Extending the aforementioned argument that bats may benefit from using buildings as shelters by shortening travel distances to foraging habitats, one could argue that bats may even be able to explore and exploit new habitats by using buildings as ecological stepping stones. For example, some uniform and homogenous agricultural habitats, such as the former prairies of the Midwestern USA, are nearly void of roosting structures. Therefore, it is almost impossible for aerial-hawking insectivorous bats to use these habitats, unless artificial roosting structures are available. Here, buildings may present pivotal resources for bats to survive in an otherwise hostile environment. Farm buildings, villages, and cities may create structurally complex islands used by bat colonies (Coleman and Barclay 2012a), and this could possibly lead to an increase in local species richness. Some synanthropic bats, such as Mops condylurus, are capable of using exceedingly hot roosts (40 °C) which allow them to colonize habitats that other bats with a lower tolerance toward high roost temperatures are not able to exploit (Maloney et al. 1999), suggesting that heat tolerance might be favorable for bats with a synanthropic lifestyle.
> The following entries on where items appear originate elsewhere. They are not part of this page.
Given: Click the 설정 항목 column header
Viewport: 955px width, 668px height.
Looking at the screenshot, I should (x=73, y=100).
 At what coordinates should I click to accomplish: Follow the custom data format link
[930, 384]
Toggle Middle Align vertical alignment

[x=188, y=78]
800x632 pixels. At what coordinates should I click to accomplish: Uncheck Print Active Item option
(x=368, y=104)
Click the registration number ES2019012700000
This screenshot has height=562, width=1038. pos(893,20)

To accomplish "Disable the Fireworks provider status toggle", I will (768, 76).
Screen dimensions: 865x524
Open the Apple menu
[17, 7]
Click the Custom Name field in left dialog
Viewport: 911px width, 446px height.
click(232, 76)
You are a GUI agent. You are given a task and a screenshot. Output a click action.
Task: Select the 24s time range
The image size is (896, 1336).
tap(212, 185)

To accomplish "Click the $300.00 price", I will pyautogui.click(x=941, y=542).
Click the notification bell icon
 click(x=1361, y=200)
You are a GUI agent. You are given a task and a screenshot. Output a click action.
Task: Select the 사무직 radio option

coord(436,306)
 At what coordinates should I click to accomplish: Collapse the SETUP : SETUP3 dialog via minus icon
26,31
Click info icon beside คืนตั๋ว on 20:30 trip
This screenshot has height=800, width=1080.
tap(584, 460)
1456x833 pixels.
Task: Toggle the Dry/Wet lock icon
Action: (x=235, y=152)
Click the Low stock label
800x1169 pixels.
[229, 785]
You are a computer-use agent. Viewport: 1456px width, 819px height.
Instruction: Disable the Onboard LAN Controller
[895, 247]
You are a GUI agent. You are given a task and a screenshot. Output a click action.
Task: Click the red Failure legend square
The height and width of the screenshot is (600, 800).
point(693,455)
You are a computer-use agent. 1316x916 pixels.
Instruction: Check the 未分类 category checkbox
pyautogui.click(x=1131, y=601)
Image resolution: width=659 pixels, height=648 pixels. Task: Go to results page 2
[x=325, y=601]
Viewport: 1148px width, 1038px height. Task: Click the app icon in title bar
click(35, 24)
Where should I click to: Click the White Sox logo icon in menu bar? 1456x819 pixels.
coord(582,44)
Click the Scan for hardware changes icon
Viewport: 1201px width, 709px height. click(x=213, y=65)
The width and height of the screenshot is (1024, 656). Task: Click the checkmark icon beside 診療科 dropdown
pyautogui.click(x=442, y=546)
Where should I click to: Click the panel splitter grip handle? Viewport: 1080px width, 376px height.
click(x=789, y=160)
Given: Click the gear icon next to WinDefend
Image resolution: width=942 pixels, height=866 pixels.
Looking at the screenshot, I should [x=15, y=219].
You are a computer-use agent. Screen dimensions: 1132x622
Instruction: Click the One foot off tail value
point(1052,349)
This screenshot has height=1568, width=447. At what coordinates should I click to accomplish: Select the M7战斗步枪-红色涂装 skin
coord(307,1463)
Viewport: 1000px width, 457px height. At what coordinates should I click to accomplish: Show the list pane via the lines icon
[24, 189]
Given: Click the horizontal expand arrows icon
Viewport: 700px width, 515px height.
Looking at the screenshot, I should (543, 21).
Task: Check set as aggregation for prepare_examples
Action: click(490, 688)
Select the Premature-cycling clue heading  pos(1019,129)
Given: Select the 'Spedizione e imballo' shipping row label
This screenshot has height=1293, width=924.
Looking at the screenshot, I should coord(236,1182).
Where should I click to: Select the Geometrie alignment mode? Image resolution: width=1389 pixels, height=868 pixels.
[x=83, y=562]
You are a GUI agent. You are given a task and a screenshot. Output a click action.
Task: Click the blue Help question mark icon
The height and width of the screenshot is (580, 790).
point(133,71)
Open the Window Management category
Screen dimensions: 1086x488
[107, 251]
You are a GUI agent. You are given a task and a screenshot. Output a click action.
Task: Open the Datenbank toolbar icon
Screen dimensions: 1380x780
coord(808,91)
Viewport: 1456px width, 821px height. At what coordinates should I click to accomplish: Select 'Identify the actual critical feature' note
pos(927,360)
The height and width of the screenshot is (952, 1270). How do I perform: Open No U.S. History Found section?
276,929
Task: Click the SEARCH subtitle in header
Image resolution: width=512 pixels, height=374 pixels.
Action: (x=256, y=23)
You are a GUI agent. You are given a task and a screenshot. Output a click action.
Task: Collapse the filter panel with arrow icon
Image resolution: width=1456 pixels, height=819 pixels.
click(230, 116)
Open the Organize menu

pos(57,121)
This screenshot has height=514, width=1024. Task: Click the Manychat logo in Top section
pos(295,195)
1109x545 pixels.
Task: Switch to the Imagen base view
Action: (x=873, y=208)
In forested areas, buildings may provide roosting structures for cave-roosting bats, i.e., for bats that do not use tree hollows or crevices. By using buildings as roosts, these bats may gain access to other habitats. For example, in a forest habitat in Central Europe, bats that typically do not occupy tree cavities, such as Eptesicus serotinus and Vespertilio murinus, will instead inhabit buildings. By doing this, they gain access to insect-rich forest habitats (Mazurska and Ruczyn´ski 2008).

Buildings can also provide roosting sites for cave-roosting bats in urban areas. For example, Otomops martiensseni exploits buildings only in the city of Durban, South Africa, while elsewhere in its range it uses caves as roosts. Despite the reduced availability of food and intensive large-scale agricultural land use in the surrounding landscape, the species is quite common in Durban (Fenton et al. 2002). Similarly, Moutou's free-tailed bat, Mormopterus francoismoutoui, uses a variety of human structures (e.g., roof slats, window shutters) across the island of La Réunion, Mauritius, yet it was thought to be restricted to roosts in lava tubes and crevices along cliff faces before the colonization of the island by European settlers (~AD 1500; Goodman et al. 2008a). Seemingly, this species has profited from the large-scale changes that occurred on this island over the past centuries. In summary, buildings may present an important resource for synanthropic bats that could increase foraging ranges of individual bats as well as the diversity of local bat assemblages.